16 June 2017
Research using de-identified health data, generated from electronic health records, prescription records and laboratory public health surveillance systems for example, has great potential to benefit society. In England, our wealth of routine health data sources can help us to understand causes of disease, monitor disease trends, assess the effectiveness of treatments and screening programmes and plan healthcare services.
The sheer quantity of routine health data and that it comes from real people living in real environments provides a depth and breadth of information that it is not possible to obtain using data from clinical trials. Secure linkage between health datasets offers a further opportunity to improve the richness of data available for research.
But are we making the most of these data sources for research? Despite much hype and huge investments in “big data”, we are far from realising the anticipated revolution in personalised healthcare. The PHG Foundation has previously focused on ways to support responsible data sharing for clinical genomics to improve the safety and quality of health services.
In Linking and sharing routine health data for research in England we consider the barriers and facilitators to accessing and using de-identified health datasets for research gleaned from interviews with data users. Interviewees were researchers from different organisations and different disease areas who ranged from post-doctoral level to professors and directors of organisations.

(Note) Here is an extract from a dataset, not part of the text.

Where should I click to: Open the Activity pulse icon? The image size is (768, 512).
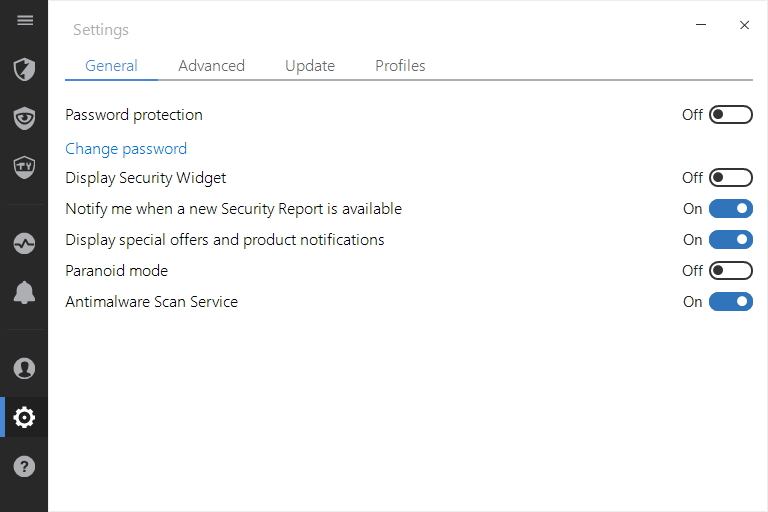24,243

Interviewees pointed to substantial challenges in obtaining valid research results from routine health datasets – challenges which cross areas from organisational culture to governance, communication and the need for specialist technical expertise. These, together with detailed recommendations to facilitate research by improving systems, incentives and capacity to enable secure data sharing, are discussed in our forthcoming report, to be published shortly
In these uncertain political times, it is vital to maintain the momentum of UK initiatives to support effective research using health and biomedical data to improve population health - for example the multi-funded MRC research institute, Health Data Research UK (HDR-UK). This is all the more pressing as Brexit starts to exert its effects on our access to European datasets and Europe-wide plans for data harmonisation and sharing. The health of the public should not suffer because of political and other barriers to the access and use of routine health data for research.